BACKGROUND: The impact of patient age on the risks of death or rehospitalization after primary prevention implantable cardioverter-defibrillator (ICD) placement is uncertain. METHODS AND RESULTS: Data from 5 major ICD trials were merged: the Multicenter Automatic Defibrillator Implantation Trial I (MADIT-I), the Multicenter UnSustained Tachycardia Trial (MUSTT), the Multicenter Automatic Defibrillator Implantation Trial II (MADIT-II), the Defibrillators in Nonischemic Cardiomyopathy Treatment Evaluation Trial (DEFINITE), and the Sudden Cardiac Death in Heart Failure Trial (SCD-HeFT). Median age at enrollment was 62 (interquartile range 53-70) years. Compared with their younger counterparts, older patients had a greater burden of comorbid illness. In unadjusted exploratory analyses, ICD recipients were less likely to die than nonrecipients in all age groups: among patients aged <55 years: hazard ratio 0.48, 95% posterior credible interval 0.33 to 0.69; among patients aged 55 to 64 years: hazard ratio 0.69, 95% posterior credible interval 0.53 to 0.90; among patients aged 65 to 74 years: hazard ratio 0.67, 95% posterior credible interval, 0.53 to 0.85; and among patients aged ≥75 years: hazard ratio 0.54, 95% posterior credible interval 0.37 to 0.78. Sample sizes were limited among patients aged ≥75 years. In adjusted Bayesian-Weibull modeling, point estimates indicate ICD efficacy persists but is attenuated with increasing age. There was evidence of an interaction between age and ICD treatment on survival (two-sided posterior tail probability of no interaction <0.01).
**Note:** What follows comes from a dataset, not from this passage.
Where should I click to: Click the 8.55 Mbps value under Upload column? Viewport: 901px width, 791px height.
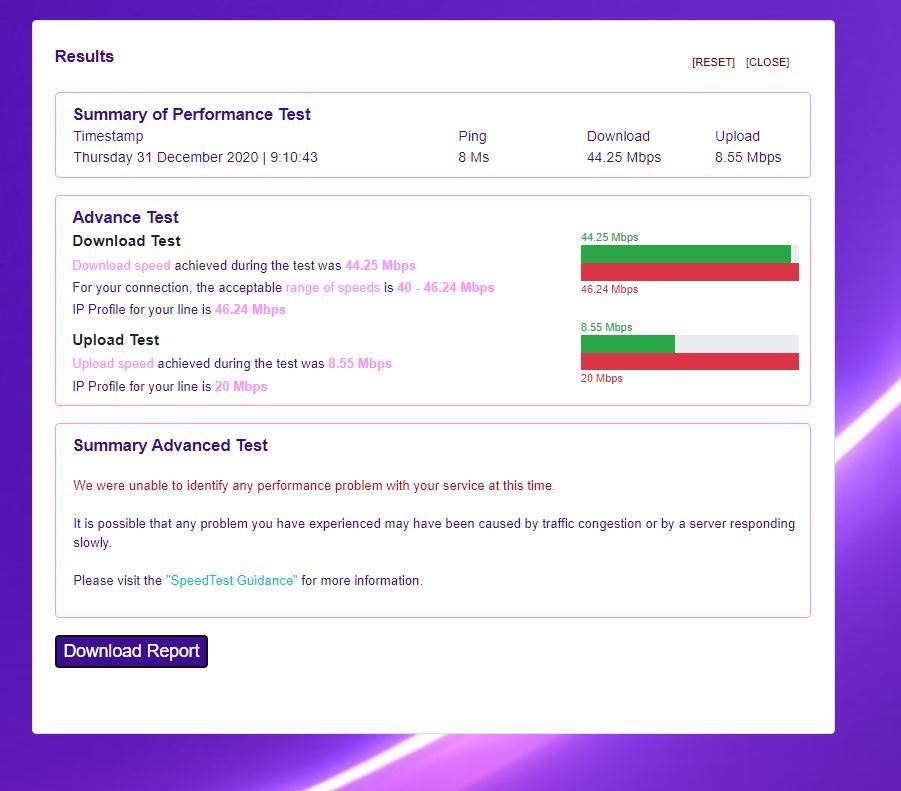pyautogui.click(x=747, y=157)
Using an adjusted Bayesian logistic regression model, there was no evidence of an interaction between age and ICD treatment on rehospitalization (two-sided posterior tail probability of no interaction 0.44). CONCLUSIONS: In this analysis, the survival benefit of the ICD exists but is attenuated with increasing age. The latter finding may be because of the higher burden of comorbid illness, competing causes of death, or limited sample size of older patients. There was no evidence that age modifies the association between ICD treatment and rehospitalization.